Salisbury is the only university in the USM to conduct its own COVID-19 testing throughout the semester.
“It was important for us not only to provide a convenient way for the University community to be tested, but for the tests to be administered and results reported in a consistent manner,” said Modlin. “Size-wise, we’re in that sweet spot — small enough to regularly test a large percentage of our population, contact trace and facilitate isolation and quarantine when needed. But we’re large enough to have the experience, ability and resources to administer weekly testing for a large portion of our community.”
Such precise and timely data have allowed administrators to make quick decisions — temporarily closing campus recreation facilities and suspending athletics practices during that early spike, for example — that have been credited with making SU one of the statistically safest places for students in Maryland.
Looking ahead, SU is examining the conversion of its outdoor testing site to a safe indoor model for the winter months. Another mass testing event is scheduled for all students, faculty and staff returning to campus after Thanksgiving to catch any new COVID-19 cases early to mitigate the spread. And the number of classes with face-to-face components is expected to increase this spring.
University administrators also are beginning to plan for next steps once a COVID-19 vaccine becomes readily available.
“We’re already starting to consider options for storage and the logistics of providing vaccines to members of the campus community once we are able,” Modlin said. “Like most issues with COVID-19, this is entirely new territory.

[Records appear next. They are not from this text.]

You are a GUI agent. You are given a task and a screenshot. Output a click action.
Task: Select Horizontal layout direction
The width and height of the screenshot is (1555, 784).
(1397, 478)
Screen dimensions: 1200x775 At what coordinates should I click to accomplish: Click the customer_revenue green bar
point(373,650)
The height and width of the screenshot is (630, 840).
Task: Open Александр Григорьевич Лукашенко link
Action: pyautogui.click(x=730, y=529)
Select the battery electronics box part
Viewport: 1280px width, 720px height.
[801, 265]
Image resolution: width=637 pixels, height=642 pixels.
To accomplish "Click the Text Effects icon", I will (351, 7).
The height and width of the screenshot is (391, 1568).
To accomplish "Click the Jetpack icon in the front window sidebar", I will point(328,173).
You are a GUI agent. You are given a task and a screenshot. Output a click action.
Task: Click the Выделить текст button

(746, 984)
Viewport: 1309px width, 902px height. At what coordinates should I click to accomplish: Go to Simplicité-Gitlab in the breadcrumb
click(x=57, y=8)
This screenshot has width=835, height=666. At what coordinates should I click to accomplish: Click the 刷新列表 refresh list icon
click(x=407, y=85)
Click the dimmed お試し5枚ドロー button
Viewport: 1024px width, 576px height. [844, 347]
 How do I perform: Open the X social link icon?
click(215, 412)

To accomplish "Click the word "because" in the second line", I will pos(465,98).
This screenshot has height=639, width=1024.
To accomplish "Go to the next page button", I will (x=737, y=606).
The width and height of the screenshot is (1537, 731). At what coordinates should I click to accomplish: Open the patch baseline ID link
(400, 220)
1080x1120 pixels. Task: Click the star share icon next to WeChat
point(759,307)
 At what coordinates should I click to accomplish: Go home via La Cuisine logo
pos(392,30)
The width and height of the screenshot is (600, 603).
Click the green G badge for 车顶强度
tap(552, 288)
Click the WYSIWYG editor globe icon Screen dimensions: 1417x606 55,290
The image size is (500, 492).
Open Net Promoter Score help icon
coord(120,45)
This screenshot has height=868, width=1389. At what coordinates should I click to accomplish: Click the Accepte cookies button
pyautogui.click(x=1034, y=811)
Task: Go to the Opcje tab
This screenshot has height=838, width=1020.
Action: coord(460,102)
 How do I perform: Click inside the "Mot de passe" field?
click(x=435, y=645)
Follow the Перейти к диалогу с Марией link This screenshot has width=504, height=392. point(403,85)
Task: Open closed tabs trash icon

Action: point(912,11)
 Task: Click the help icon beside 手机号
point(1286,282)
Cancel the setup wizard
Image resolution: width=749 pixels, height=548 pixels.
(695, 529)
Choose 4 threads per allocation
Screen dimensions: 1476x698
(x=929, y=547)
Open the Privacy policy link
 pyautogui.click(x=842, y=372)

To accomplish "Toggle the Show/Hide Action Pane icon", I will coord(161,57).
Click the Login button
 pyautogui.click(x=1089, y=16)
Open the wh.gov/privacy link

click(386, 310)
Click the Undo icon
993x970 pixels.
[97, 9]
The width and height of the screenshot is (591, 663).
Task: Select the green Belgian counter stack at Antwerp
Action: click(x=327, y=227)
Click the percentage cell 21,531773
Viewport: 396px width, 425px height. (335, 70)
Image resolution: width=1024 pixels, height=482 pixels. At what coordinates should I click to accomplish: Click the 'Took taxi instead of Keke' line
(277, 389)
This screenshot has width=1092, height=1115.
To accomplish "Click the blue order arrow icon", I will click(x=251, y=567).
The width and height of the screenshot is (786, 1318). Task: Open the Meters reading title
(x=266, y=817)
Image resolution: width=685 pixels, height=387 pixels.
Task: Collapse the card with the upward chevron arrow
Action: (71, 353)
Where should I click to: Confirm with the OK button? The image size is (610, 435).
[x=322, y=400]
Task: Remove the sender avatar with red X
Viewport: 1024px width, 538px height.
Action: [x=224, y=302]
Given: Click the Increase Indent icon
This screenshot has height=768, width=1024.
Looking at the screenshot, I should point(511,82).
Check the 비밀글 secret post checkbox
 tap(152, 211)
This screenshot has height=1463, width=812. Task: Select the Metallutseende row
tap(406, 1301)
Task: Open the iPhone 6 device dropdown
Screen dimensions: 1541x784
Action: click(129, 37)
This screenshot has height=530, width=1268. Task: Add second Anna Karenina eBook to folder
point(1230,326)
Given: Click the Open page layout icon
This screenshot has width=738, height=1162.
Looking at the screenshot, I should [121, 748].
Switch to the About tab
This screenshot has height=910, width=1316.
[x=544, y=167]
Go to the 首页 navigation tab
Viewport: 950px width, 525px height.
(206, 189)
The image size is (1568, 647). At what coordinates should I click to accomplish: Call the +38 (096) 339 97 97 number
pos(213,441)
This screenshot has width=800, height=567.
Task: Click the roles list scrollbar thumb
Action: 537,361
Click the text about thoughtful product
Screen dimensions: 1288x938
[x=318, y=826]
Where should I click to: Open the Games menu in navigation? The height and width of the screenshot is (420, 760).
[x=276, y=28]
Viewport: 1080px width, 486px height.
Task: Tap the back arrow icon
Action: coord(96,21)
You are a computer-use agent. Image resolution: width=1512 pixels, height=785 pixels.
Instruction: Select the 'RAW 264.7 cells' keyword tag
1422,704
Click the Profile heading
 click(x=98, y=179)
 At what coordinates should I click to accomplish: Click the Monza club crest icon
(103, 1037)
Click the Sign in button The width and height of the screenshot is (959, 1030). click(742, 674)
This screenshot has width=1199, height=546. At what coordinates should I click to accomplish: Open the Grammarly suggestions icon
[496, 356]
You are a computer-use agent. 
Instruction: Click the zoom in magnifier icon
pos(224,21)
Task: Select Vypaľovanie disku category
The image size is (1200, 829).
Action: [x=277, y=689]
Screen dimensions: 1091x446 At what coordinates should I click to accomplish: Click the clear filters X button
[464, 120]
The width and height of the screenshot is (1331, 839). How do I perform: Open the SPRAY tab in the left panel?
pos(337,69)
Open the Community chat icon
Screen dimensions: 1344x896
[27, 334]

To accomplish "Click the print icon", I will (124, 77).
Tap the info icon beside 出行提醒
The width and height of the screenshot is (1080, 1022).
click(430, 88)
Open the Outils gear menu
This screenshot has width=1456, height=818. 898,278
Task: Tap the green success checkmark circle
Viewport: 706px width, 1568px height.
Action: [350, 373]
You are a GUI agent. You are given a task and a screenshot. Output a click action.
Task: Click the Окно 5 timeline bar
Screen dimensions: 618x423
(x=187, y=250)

It’s going to take advance planning to ensure we can return to normal as quickly as possible.”
For most, that day can’t come quickly enough.
“Like many on campus, I’ve missed the type of in-person interaction with students, colleagues and others that we all took for granted not so long ago,” said Wight. “I can’t wait to once again attend in-person events like Commencement, Homecoming, cultural events and athletics games; chat with faculty and staff in the halls of our academic buildings; and see the campus filled with students, from Red Square to the Guerrieri Student Union.
“I’m confident that will all take place again soon, and when it does, the expertise our faculty and staff have gained in the past eight months will allow SU to be in the best position to reopen the campus fully and safely.”